▶ [INSTRUCTIONS FOR THE TASK]:
Reproduce each record exactly.

▶ [SUPPLIED RECORDS]:
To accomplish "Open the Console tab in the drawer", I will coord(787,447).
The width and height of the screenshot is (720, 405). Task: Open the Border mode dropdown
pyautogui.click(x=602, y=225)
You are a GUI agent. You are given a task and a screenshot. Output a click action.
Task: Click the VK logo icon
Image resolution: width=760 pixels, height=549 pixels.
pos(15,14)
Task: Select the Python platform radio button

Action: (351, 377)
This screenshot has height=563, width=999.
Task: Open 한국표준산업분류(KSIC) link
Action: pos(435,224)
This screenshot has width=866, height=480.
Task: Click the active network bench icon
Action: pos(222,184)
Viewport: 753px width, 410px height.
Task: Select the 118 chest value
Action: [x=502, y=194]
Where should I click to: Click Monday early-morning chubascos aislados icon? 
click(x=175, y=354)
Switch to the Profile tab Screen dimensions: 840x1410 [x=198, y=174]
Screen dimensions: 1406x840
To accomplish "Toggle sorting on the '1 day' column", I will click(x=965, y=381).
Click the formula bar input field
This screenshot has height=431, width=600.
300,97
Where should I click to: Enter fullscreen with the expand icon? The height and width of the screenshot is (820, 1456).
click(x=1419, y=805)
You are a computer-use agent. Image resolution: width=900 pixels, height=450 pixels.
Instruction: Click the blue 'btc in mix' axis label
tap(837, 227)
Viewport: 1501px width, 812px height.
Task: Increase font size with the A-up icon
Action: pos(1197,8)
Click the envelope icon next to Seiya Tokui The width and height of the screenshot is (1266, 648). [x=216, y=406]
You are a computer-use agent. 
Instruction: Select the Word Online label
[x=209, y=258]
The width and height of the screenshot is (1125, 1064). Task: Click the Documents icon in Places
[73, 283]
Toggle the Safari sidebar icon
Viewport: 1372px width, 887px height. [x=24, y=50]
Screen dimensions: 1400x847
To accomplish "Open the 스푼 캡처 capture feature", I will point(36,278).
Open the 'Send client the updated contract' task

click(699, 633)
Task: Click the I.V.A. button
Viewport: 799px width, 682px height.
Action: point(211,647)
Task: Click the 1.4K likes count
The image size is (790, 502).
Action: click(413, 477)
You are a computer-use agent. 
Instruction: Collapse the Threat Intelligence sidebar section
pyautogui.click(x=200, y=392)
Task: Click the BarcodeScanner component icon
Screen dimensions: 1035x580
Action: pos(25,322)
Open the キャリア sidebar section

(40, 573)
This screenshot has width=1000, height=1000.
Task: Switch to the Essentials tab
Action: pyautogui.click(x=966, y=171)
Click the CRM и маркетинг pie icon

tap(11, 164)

▶ [PROBLEM SOLUTION]:
To accomplish "Open the Console tab in the drawer", I will coord(787,447).
The width and height of the screenshot is (720, 405). Task: Open the Border mode dropdown
pyautogui.click(x=602, y=225)
You are a GUI agent. You are given a task and a screenshot. Output a click action.
Task: Click the VK logo icon
Image resolution: width=760 pixels, height=549 pixels.
pos(15,14)
Task: Select the Python platform radio button

Action: (351, 377)
This screenshot has height=563, width=999.
Task: Open 한국표준산업분류(KSIC) link
Action: pos(435,224)
This screenshot has width=866, height=480.
Task: Click the active network bench icon
Action: pos(222,184)
Viewport: 753px width, 410px height.
Task: Select the 118 chest value
Action: [x=502, y=194]
Where should I click to: Click Monday early-morning chubascos aislados icon? 
click(x=175, y=354)
Switch to the Profile tab Screen dimensions: 840x1410 [x=198, y=174]
Screen dimensions: 1406x840
To accomplish "Toggle sorting on the '1 day' column", I will click(x=965, y=381).
Click the formula bar input field
This screenshot has height=431, width=600.
300,97
Where should I click to: Enter fullscreen with the expand icon? The height and width of the screenshot is (820, 1456).
click(x=1419, y=805)
You are a computer-use agent. Image resolution: width=900 pixels, height=450 pixels.
Instruction: Click the blue 'btc in mix' axis label
tap(837, 227)
Viewport: 1501px width, 812px height.
Task: Increase font size with the A-up icon
Action: pos(1197,8)
Click the envelope icon next to Seiya Tokui The width and height of the screenshot is (1266, 648). [x=216, y=406]
You are a computer-use agent. 
Instruction: Select the Word Online label
[x=209, y=258]
The width and height of the screenshot is (1125, 1064). Task: Click the Documents icon in Places
[73, 283]
Toggle the Safari sidebar icon
Viewport: 1372px width, 887px height. [x=24, y=50]
Screen dimensions: 1400x847
To accomplish "Open the 스푼 캡처 capture feature", I will point(36,278).
Open the 'Send client the updated contract' task

click(699, 633)
Task: Click the I.V.A. button
Viewport: 799px width, 682px height.
Action: point(211,647)
Task: Click the 1.4K likes count
The image size is (790, 502).
Action: click(413, 477)
You are a computer-use agent. 
Instruction: Collapse the Threat Intelligence sidebar section
pyautogui.click(x=200, y=392)
Task: Click the BarcodeScanner component icon
Screen dimensions: 1035x580
Action: pos(25,322)
Open the キャリア sidebar section

(40, 573)
This screenshot has width=1000, height=1000.
Task: Switch to the Essentials tab
Action: pyautogui.click(x=966, y=171)
Click the CRM и маркетинг pie icon

tap(11, 164)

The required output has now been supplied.